Currently the group aims are to understand: the chemical and ecological changes that accompany pond terrestrialisation; the influence of pond restoration and management on landscape scale biodiversity, including aquatic and terrestrial species; the influence of fish on landscape-scale aquatic diversity; the causes of decline of lesser studied pond fishes and amphibians; the culture history of ponds.

The Team

The UCL Pond Restoration Research Group is comprised of a diverse group of staff, researchers and research students each providing their own unique contribution.

Professor Carl Sayer

Team leader, Professor Carl Sayer has a lifelong love of ponds and pond species and is especially passionate on the need to recognise the conservation value of ponds in aquatic landscapes. He has expertise in the ecology and palaeoecology of algae, aquatic plants and pond fishes, especially the crucian carp and European eel. Carl co-founded the Norfolk Ponds Project with Helen Greaves.

• _Work request A_: According to the passage on the UCL Pond Restoration Research Group, with whom did Carl Sayer co-found the Norfolk Ponds Project?
• _Work request B_: Repeat everything in the passage on the UCL Pond Restoration Research Group from "Currently the group" down to "history of ponds.".

• _Dataset content_:
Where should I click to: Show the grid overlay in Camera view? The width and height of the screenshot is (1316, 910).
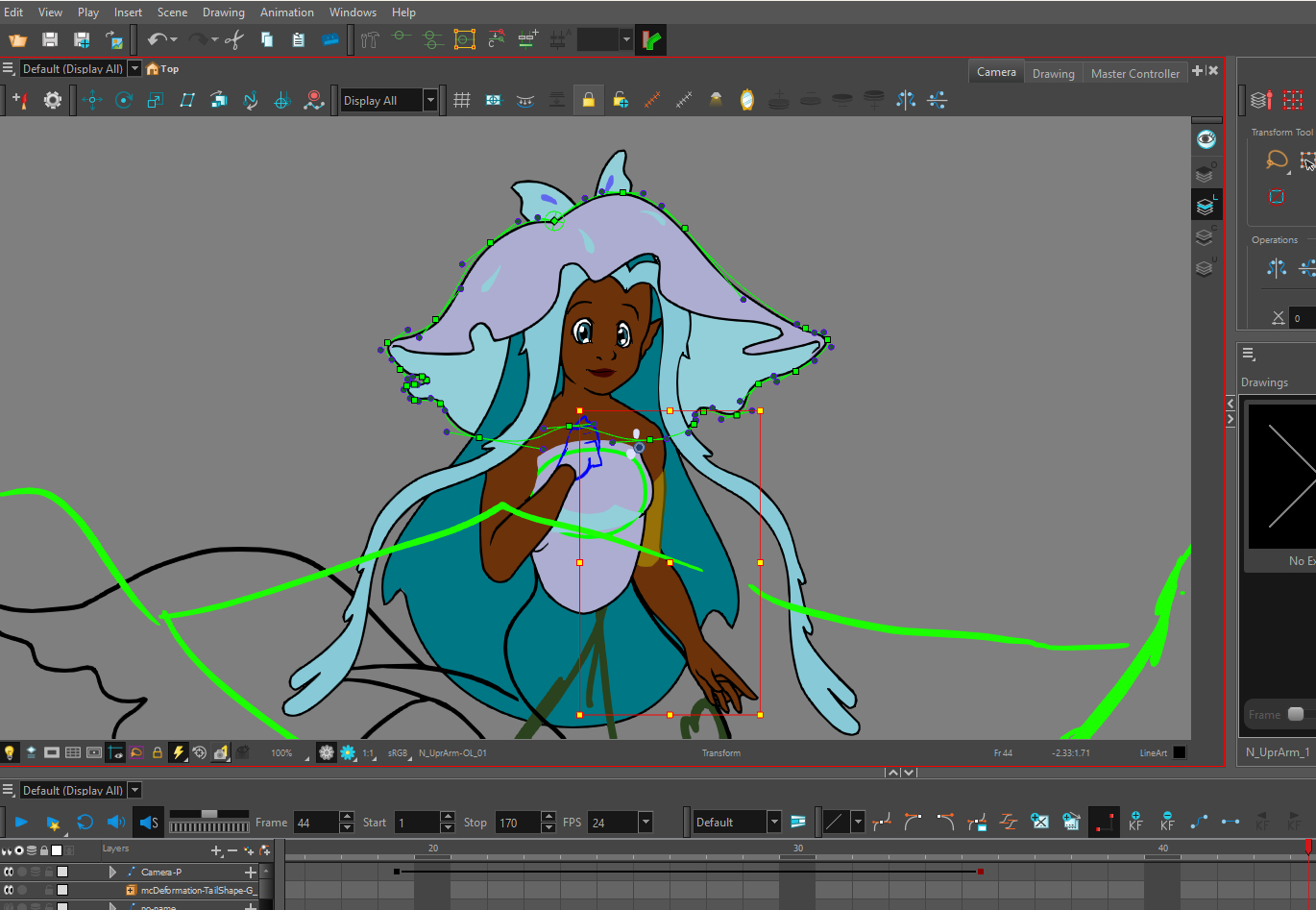[462, 100]
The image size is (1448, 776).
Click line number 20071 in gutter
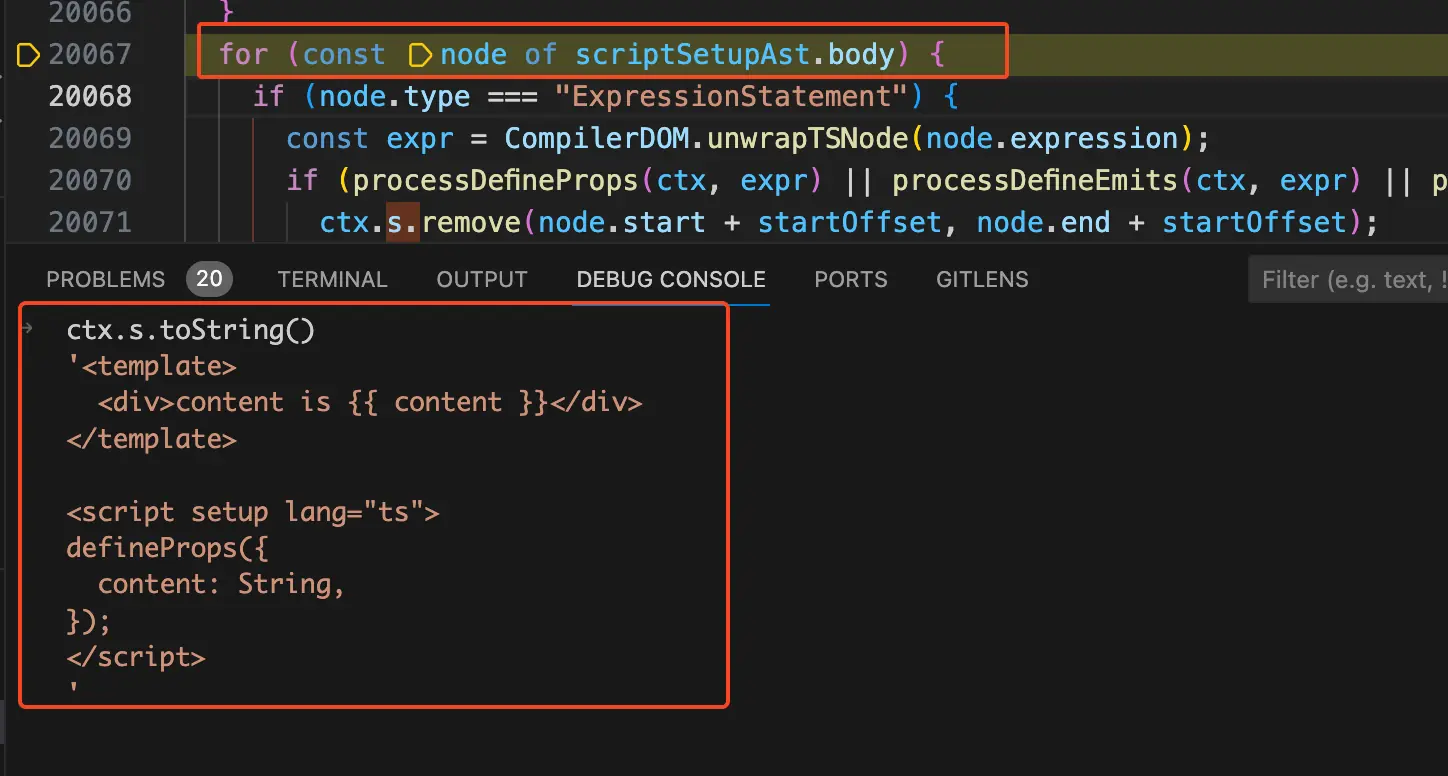tap(90, 222)
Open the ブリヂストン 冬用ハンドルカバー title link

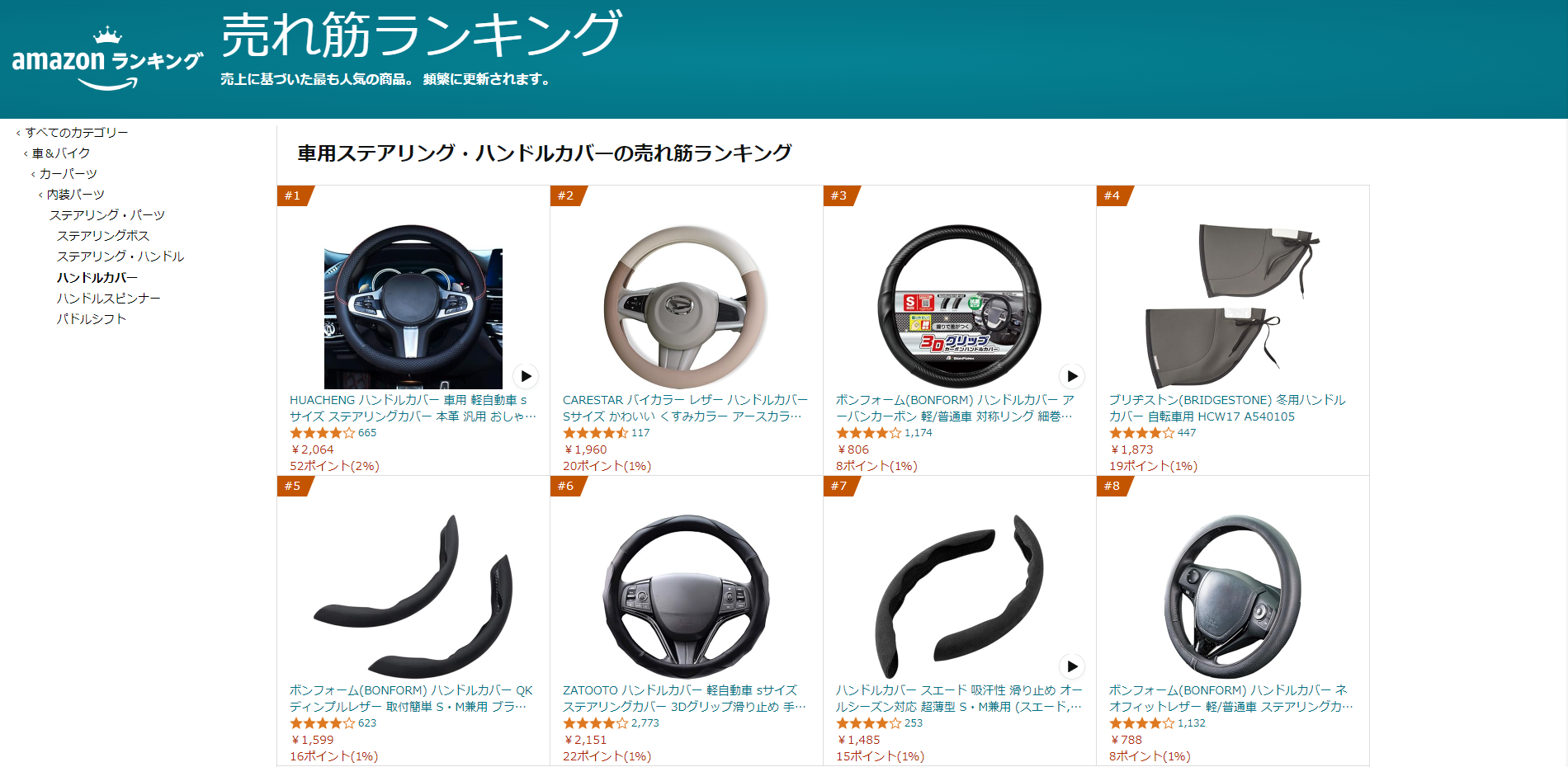click(x=1227, y=408)
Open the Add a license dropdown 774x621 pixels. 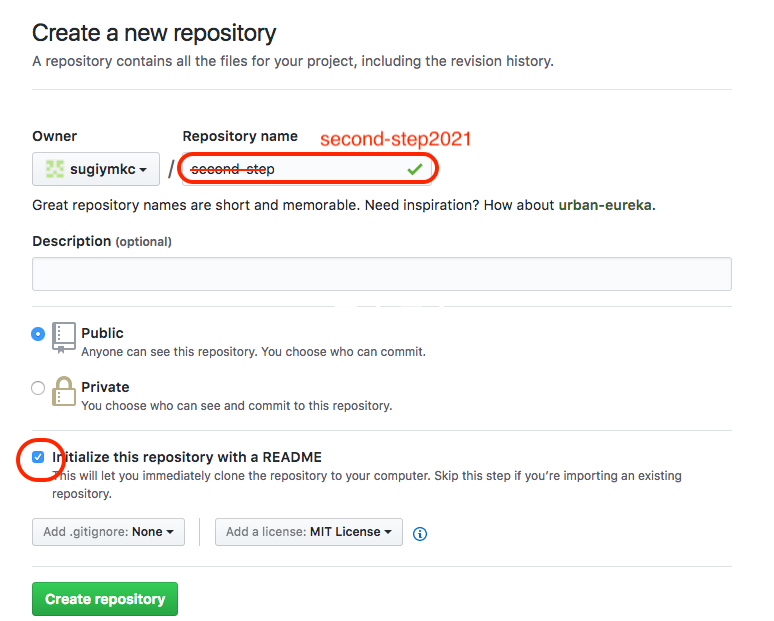[309, 532]
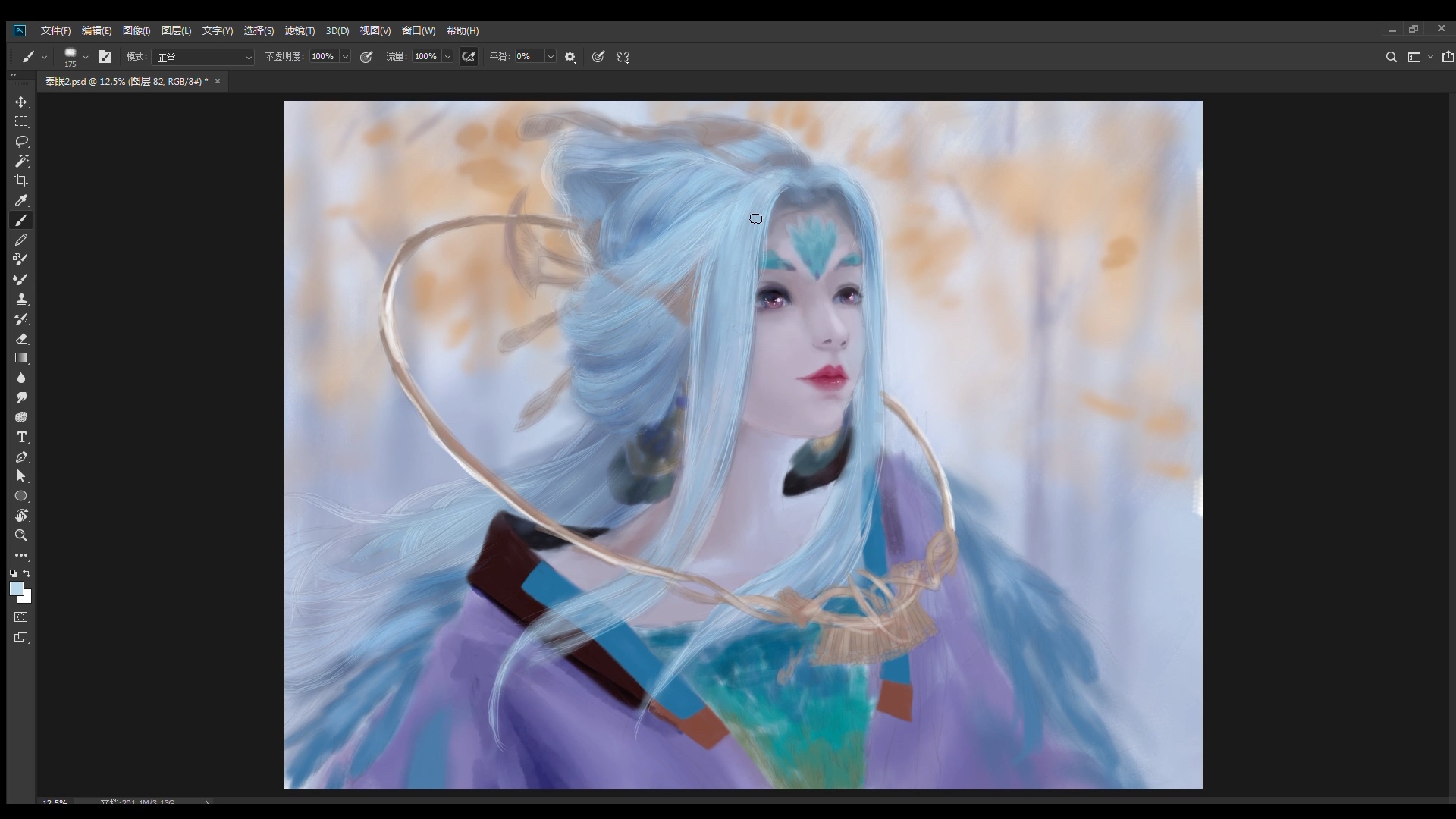Select the Lasso tool
The width and height of the screenshot is (1456, 819).
click(x=21, y=142)
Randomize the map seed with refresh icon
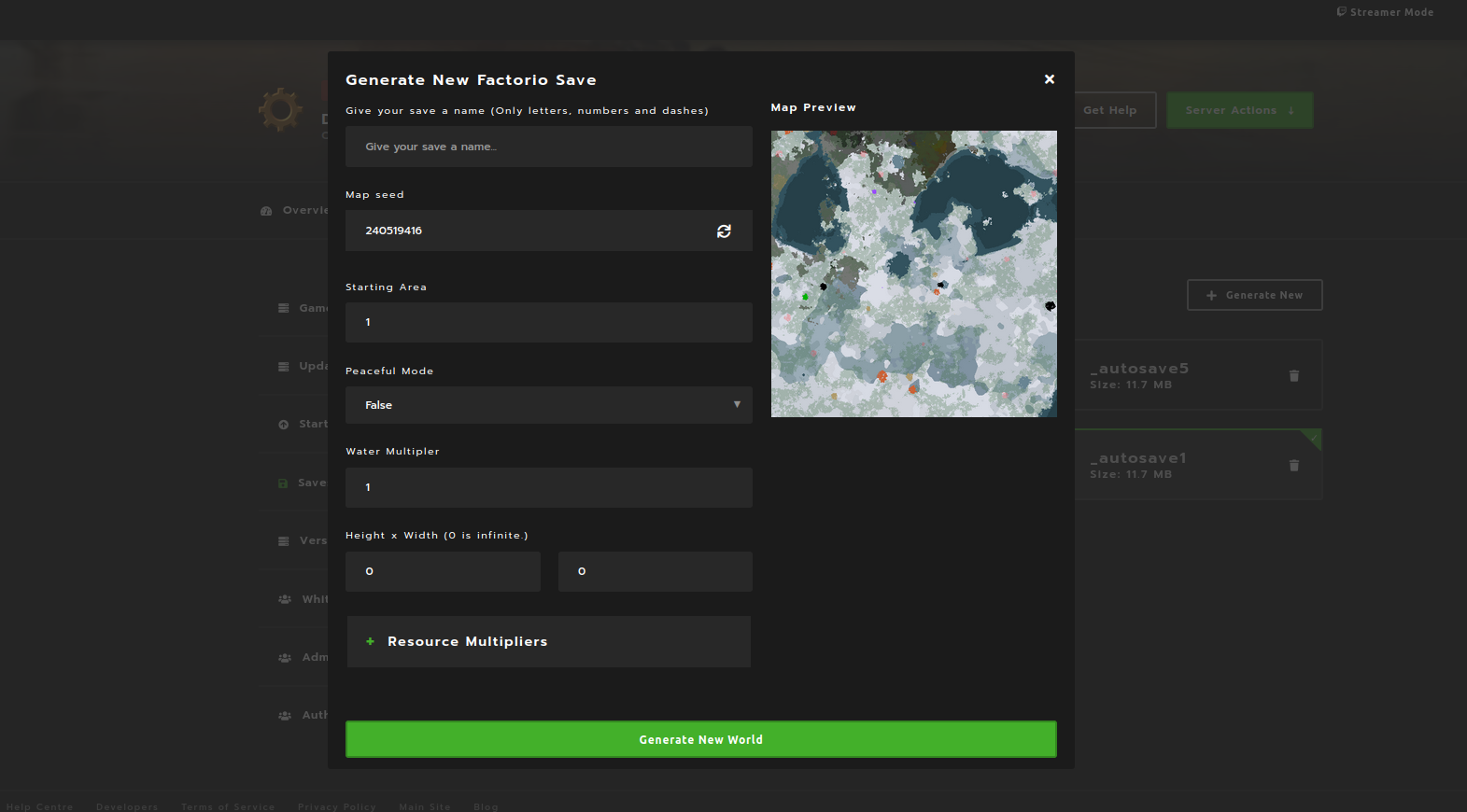Screen dimensions: 1467x812 (724, 231)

• _Answer box A_: Helen Greaves

• _Answer box B_:
Currently the group aims are to understand: the chemical and ecological changes that accompany pond terrestrialisation; the influence of pond restoration and management on landscape scale biodiversity, including aquatic and terrestrial species; the influence of fish on landscape-scale aquatic diversity; the causes of decline of lesser studied pond fishes and amphibians; the culture history of ponds.